Samsung offered a similar statement, emphasizing that "protecting consumers' privacy and the security of our devices is a top priority," and promised that the claims would be investigated. Microsoft, meanwhile, would only say: "We're aware of the report and are looking into it."

WikiLeaks released a vast tranche of CIA files this weekImage: wikileaks.org

On Thursday, WikiLeaks founder Julian Assange announced that not only did his organization have "a lot more information" about the CIA's hacking operation, but that it had listened to manufacturer's complaints and would from now on first share that information with tech companies.

"We have decided to work with them to give them some exclusive access to the additional technical details we have so fixes can be developed and then pushed out," Assange told a press conference broadcast via Facebook. "Once this material is effectively disarmed by us, we will publish additional details about what has been occurring."

Trusting your phone

The CIA refuses to comment on the authenticity of leaks, but so far few doubt that the documents are real, and that they represent further damage to customers' trust in major tech giants. Documents released in 2013 by the former National Security Agency (NSA) contractor Edward Snowden showed that the NSA paid Google, Facebook, Yahoo, and Microsoft to cover legal costs related to its "Prism" surveillance program.

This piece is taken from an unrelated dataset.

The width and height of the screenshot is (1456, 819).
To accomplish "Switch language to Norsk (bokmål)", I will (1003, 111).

In 2014 a top lawyer representing the NSA told a hearing of the US government's institutional privacy watchdog that technology companies were not only fully aware of the agency's mass collection of data, but had provided assistance. In fact, as Snowden himself pointed out on Twitter on Tuesday, the new leaks included evidence that the US government was also paying firms to keep software unsafe.

This raises doubts about whether major tech firms even have full control over their users' data. But Frank Herrmann, privacy spokesman of the German Pirate Party, criticized WikiLeaks for leaking flaws that hadn't been fixed. "Some manufacturers seem to have been surprised, and they were annoyed a little I think," he said.

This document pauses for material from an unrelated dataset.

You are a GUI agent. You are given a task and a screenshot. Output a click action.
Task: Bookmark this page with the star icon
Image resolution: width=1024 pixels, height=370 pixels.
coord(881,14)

"Having trust is a difficult matter, but we believe that the manufacturer is the first who should be informed about a security gap in their software - so that they can fix it," Herrmann told DW. "But in the end there should always be some kind of publication. The aim of the publication always has to be that broken, flawed software, which includes dangers, isn't used, or is fixed."

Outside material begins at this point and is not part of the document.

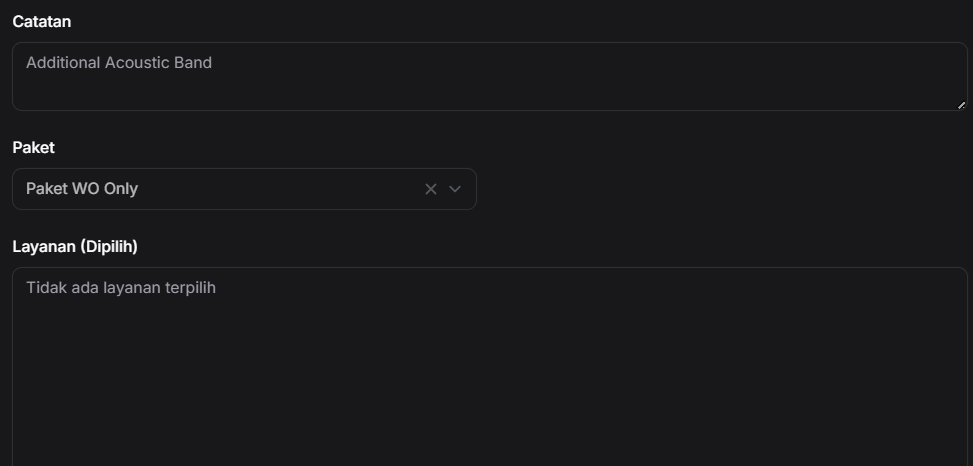
Task: Click the Catatan field label
Action: tap(41, 21)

The big question, for Herrmann, was whether such tech companies could still be trusted in the future - not least because they are US companies bound by US law to help authorities in some cases. "The big companies, like Apple, are defending themselves, saying, 'We'd never do that,' but in ten years it might be different; they might say, 'We had to.'"

Privacy vs. connectivity

Frederike Kaltheuner, policy advisor for Privacy International, suggested that the real problem lay in the fact that the technology is fundamentally insecure. "These revelations point to a more systematic problem: consumers are buying ever more smart, connected devices that are insecure," she told DW. "The Samsung smart TV is a good example, because Samsung has faced security issues before these revelations, and I think these vulnerable devices give governments easier access to our private lives."

"Companies do have a responsibility and must be liable for putting poorly secured connective devices with more sensors into our private lives," she said. "If you're selling devices that don't put the individual in control, that have sensors that you never know if they're on or off, you're essentially betraying your users."